The best way for ranching to use drones might at first seem out, but it is consistent with Koch’s attempts to incorporate new technologies into all aspects of company business, from manufacturing assembly lines to ranching, all of the ways down to ranching.
“I’ve had the privilege of multiple learning opportunities by working with this company,” said J.D. “The things this team has been able to experience and go out and try from an entrepreneurial perspective have really been beneficial. Being able to take and find new ways to innovate with technology … it really gets you thinking, ‘what if?’”
This technology in hand — and up in the air — is helping inspire new uses for the equipment encourage. J.D. foresees being able to finally scout ahead and survey rough terrain, identify and enhance invasive species, safely manage grass fires and also remotely examine RFID ear tags to track cattle health.
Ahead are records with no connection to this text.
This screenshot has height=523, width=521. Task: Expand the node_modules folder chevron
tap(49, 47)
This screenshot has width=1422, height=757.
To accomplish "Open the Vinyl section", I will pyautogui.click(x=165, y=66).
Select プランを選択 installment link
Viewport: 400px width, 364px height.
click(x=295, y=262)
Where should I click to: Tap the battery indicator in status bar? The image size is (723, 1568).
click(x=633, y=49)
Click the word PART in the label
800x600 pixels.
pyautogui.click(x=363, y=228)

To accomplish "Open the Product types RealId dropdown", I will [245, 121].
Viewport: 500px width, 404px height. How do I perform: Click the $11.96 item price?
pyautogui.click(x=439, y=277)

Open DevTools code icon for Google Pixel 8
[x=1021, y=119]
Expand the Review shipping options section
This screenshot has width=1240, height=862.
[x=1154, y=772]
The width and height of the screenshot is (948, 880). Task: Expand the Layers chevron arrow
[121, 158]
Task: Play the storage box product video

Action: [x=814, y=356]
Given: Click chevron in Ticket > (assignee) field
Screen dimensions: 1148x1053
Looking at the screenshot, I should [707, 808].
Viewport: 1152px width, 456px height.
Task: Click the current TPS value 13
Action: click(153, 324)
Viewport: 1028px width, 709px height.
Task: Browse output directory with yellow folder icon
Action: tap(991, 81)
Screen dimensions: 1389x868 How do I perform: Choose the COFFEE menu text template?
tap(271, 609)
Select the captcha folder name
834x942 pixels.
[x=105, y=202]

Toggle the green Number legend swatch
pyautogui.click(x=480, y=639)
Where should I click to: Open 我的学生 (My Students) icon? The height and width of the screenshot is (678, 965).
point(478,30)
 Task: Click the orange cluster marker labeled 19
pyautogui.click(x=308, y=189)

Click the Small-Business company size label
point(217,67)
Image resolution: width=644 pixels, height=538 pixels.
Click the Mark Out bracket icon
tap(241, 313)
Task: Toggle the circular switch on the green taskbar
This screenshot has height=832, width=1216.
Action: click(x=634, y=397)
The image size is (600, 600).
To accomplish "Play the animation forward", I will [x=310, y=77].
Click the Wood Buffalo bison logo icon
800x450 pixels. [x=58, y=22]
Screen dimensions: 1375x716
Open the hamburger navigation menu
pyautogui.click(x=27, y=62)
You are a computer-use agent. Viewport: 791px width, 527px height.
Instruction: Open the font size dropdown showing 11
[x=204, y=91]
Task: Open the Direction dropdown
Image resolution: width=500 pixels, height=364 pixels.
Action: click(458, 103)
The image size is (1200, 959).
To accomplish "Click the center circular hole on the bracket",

As drone cameras have developed, so have the opportunities for operators. Of specific value to ranchers now is the capability to add cameras to identify animals with their heat signatures. For J.D., the time savings simply makes the feasibility of one day with infrared technology at Spring Creek Ranch quite exciting.
“If you go prowling around looking for strays, you can kill a week in a hurry,” he said. “Or, you could shoot a drone up in the air and, in a matter of hours, cover a large percentage of the ranch. That’s key because those cattle are going to keep moving.”
The enactment of new technologies has been permanent for J.D. He started serving for Matador Cattle Company. He credits the growth of the company’s cattle breeding work to experimentation with DNA testing, artificial insemination, and embryo transfer. But, apart from the future potential of drones on the ranch, there’s one technological progress he still thinks to be one of the most significant – the smartphone.
“I don’t know how we ever did without them,” said J.D. “Just the instant communication and amount of data that’s at your fingertips. Before, if we had a problem with an animal, it might take three or four days to get an answer from a veterinarian. Now, you can research symptoms on your phone and have a pretty good idea of what the problem is before talking with the veterinarian.”
However, even modern technology has its limitations out ranch. Telling one of his institute professors, J.D. says “Models don’t make decisions, managers do.”. To put it differently, informed decisions are going to need human input.
“There are some things we’ll continue to do traditionally that we all hold dear, but to be able to be productive and innovate and experiment has been very rewarding over the years.”